Generating OCaml flamegraphs on MacOS

Flame Graphs are a visualisation for sampled stack frames. They provide a great way to visualise stack traces of profiled software to identify the most frequent code-paths and optimise them. Popularised by Brendan Gregg loads more information can be found on his blog https://www.brendangregg.com/flamegraphs.html

Here we are interested in how we can generate Flame Graphs for OCaml programs on macOS. macOS is what I use for development work and I could not find other documentation on how to do this. So here we are.

Getting Started

First we need XCode and Instruments installed, get them via the App Store by searching for XCode and installing that. Instruments.app is Apple's profiling tool for capturing and visualising traces, along with many other interesting things. It is built on top of the DTrace tracing framework from OpenSolaris, which was ported to Mac OS X v10.5 and is available in all following versions of macOS. Dtrace is very cool and deserves its own post on how to use it effectively on OCaml programs.

After XCode is installed confirm that Instruments is also installed, this command will find the xctrace executable:

$ xcrun --find xctrace
/Applications/Xcode.app/Contents/Developer/usr/bin/xctrace

xctrace is a command line version of Instruments which allows capturing traces from a terminal. To run a Time Profiler against an OCaml process use the following command, substituing PROGRAM with the OCaml executable. Often found under _build/default directory of a Dune project. For my project the executable is called./_build/default/stress/stress.exe

$ xctrace record --output . --template "Time Profiler" \
                 --target-stdout - --launch -- PROGRAM

This will create a trace file ending in .trace, open that trace file in Instruments, select the Time Profiler and select a Stack Thread in the lower left pane. Choose Select Edit > Deep Copy from the menu and paste the output into a file called ocaml-program.trace. On MacOS Sonoma using Instruments 15.2 it looks like:

instruments-screenshot

Next download the Perl file https://github.com/brendangregg/FlameGraph/blob/master/stackcollapse-instruments.pl to reduce the trace into a format that Flame Graphs can understand. You will need to make it executable with chmod +x stackcollapse-instruments.pl

./stackcollapse-instruments.pl ocaml-program.trace > ocaml-program.outfile

Then download the Flame Graph tool https://github.com/brendangregg/FlameGraph/blob/master/flamegraph.pl and run that against the outfile created by stackcollapse-instruments. Again make it executable with chmod +x

./flamegraph.pl ocaml-program.outfile > ocaml-program.svg

This will produce an application level Flame Graph of the traced application stored in ocaml-program.svg. Open that up in a Browser and click around to see where your OCaml program is spending it's time.

Another visualisation option is https://www.speedscope.app which can take the .trace file and produce a Flame Graph, without needing to run any scripts locally.

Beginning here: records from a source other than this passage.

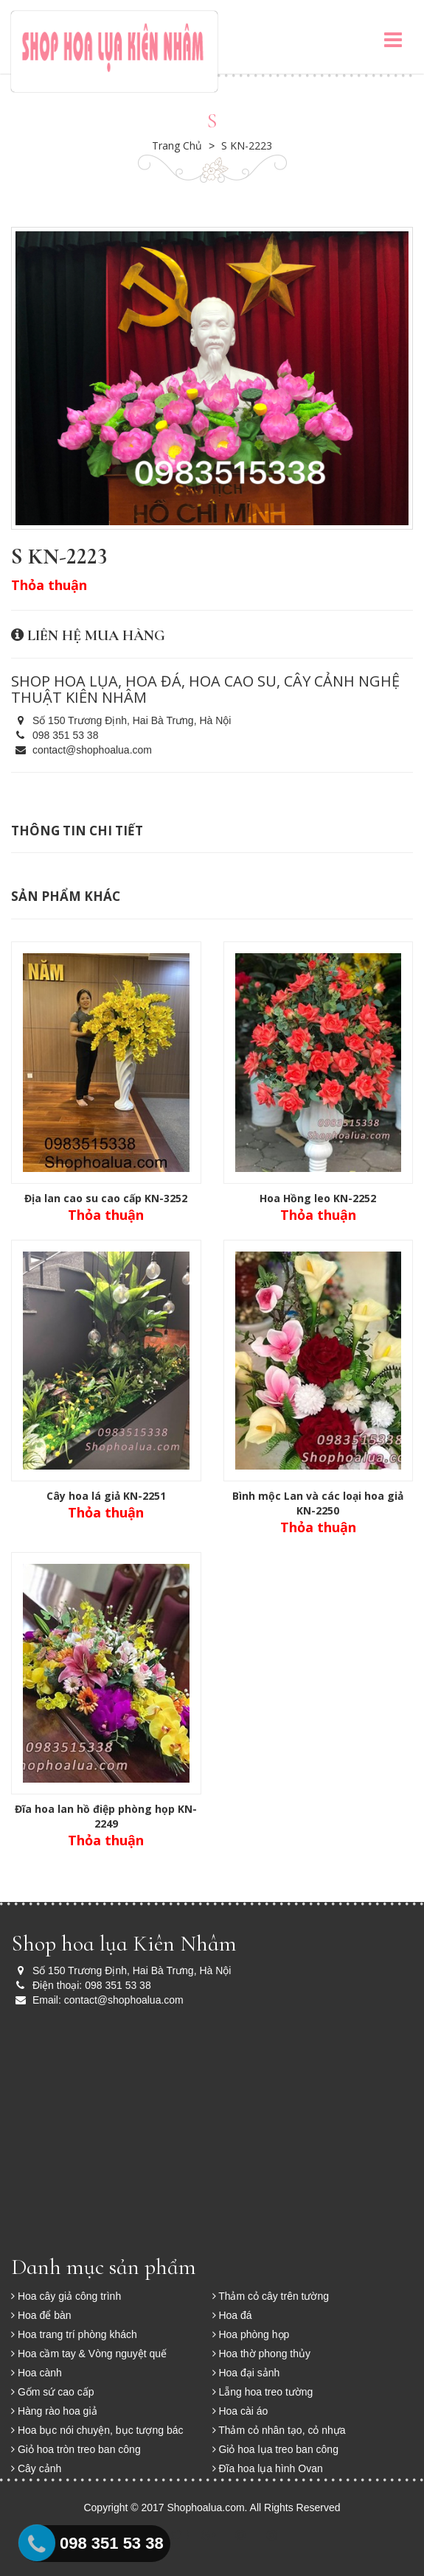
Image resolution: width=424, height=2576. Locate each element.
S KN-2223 (246, 145)
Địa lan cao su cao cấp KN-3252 (105, 1198)
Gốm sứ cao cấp (52, 2392)
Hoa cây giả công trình (66, 2296)
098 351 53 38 (54, 735)
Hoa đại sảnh (246, 2373)
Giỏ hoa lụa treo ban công (275, 2449)
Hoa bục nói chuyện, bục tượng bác (97, 2430)
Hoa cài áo (240, 2411)
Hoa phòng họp (251, 2334)
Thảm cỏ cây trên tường (271, 2296)
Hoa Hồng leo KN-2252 (318, 1198)
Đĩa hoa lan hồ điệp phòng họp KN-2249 (106, 1816)
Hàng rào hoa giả (54, 2411)
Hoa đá (232, 2315)
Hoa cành (36, 2373)
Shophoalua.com (206, 2507)
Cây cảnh (36, 2468)
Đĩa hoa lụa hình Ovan (267, 2468)
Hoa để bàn (41, 2315)
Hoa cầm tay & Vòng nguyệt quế (89, 2353)
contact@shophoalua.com (81, 750)
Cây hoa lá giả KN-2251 (106, 1496)
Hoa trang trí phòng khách (74, 2334)
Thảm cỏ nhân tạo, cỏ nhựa (279, 2430)
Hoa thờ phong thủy (261, 2353)
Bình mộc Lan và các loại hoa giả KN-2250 (317, 1503)
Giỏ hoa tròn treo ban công (76, 2449)
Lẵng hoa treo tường (262, 2392)
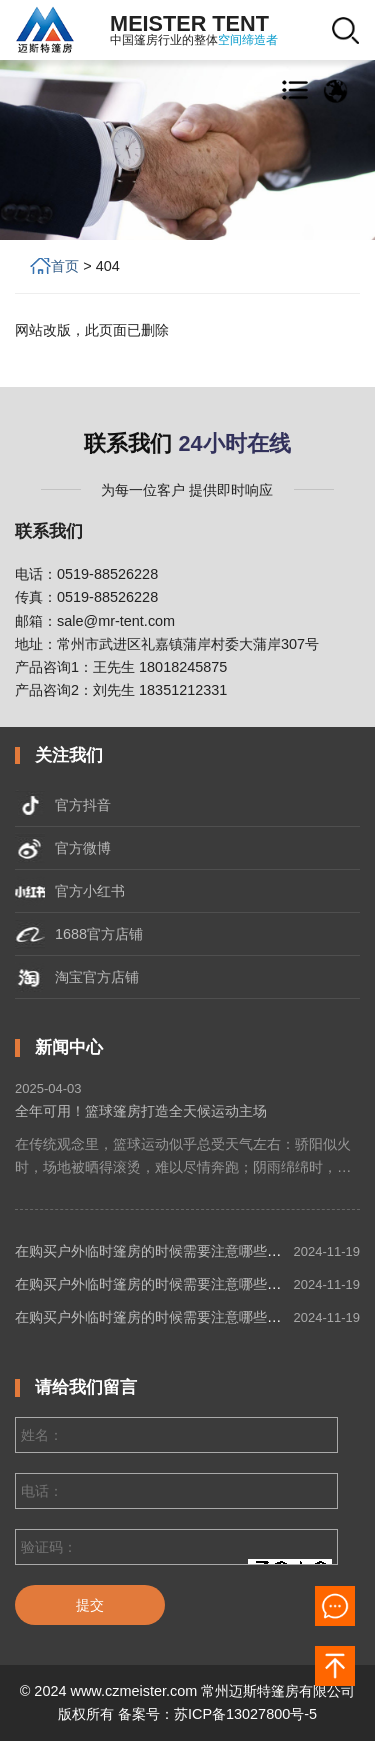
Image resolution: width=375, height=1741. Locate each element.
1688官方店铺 (79, 934)
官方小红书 (70, 891)
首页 (74, 266)
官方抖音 (63, 805)
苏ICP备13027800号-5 (245, 1714)
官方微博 (63, 848)
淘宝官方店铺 (77, 977)
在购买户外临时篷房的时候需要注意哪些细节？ (162, 1251)
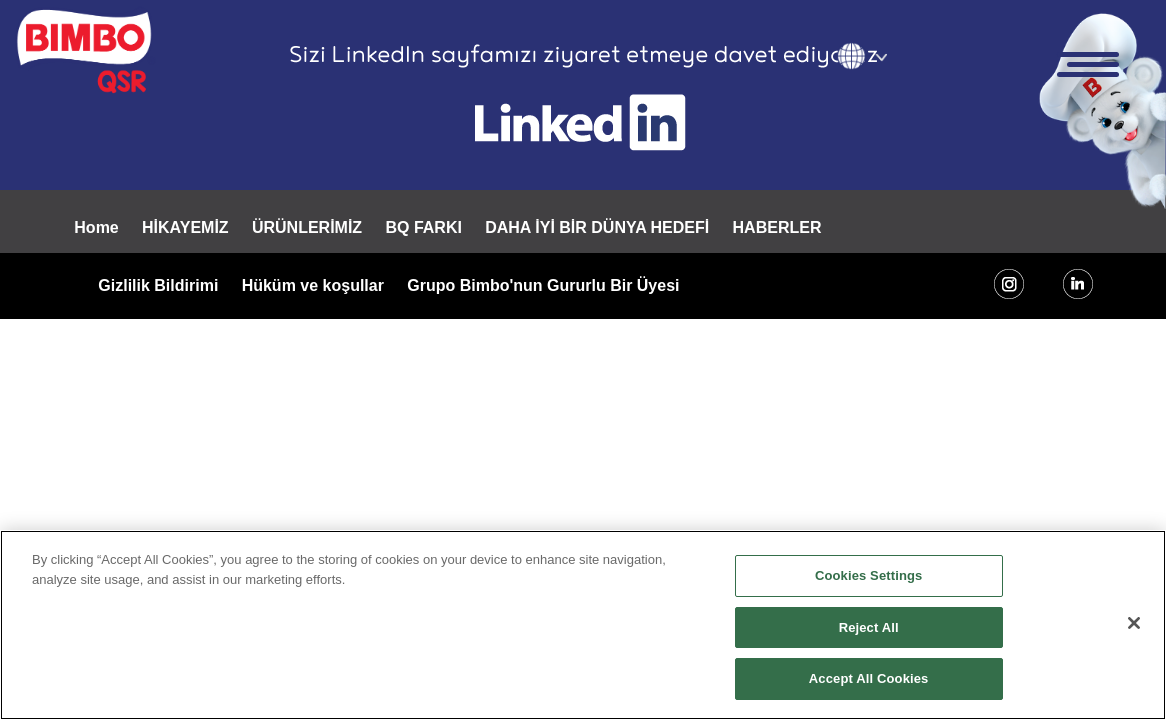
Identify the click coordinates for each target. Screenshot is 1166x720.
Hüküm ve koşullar (313, 285)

In Practice: Flame Graph for solver-service

Recently I have been looking at the performance of the solver-service which is used to perform opam solves for the OCaml Continuous Integration services run by Tarides. The code uses OCaml 5 with EIO and is expected to scale across multiple CPUs.

I used this xctrace command to run the stress test, setting some Garbage Collection parameters:

$ xctrace record --template "Time Profiler" \
                 --env=OCAMLRUNPARAM="M=352" --target-stdout \
                 - --launch -- ./_build/default/stress/stress.exe local \
                 --cache-dir=./cache --count=10
...
Solved warm-up requests in: 12.37s
Running another 10 solves...
10/10 complete
Solved 10 requests in 10.06s (1.01s/iter) (15.91 solves/s)
Target app exited, ending recording...
Recording completed. Saving output file...
Output file saved as: Launch_stress.exe_2024-01-18_11.45.55_042428AC.trace
$ open Launch_stress.exe_2024-01-18_11.45.55_042428AC.trace
# Export data into a file called `macos-solver-02.trace`
$ ./stackcollapse-instruments.pl macos-solver-02.trace > macos-solver-02.outfile
$ ./flamegraph.pl macos-solver-02.outfile > macos-solver-02.svg

Producing this Flame Graph for the service. Note this was running on a 12 core M3Pro MacBookPro hence the 12 peaks relating to OCaml 5 using all available cores in this machine. macos-solver-02

Next step is working out where time is being spend and where we can speed up things.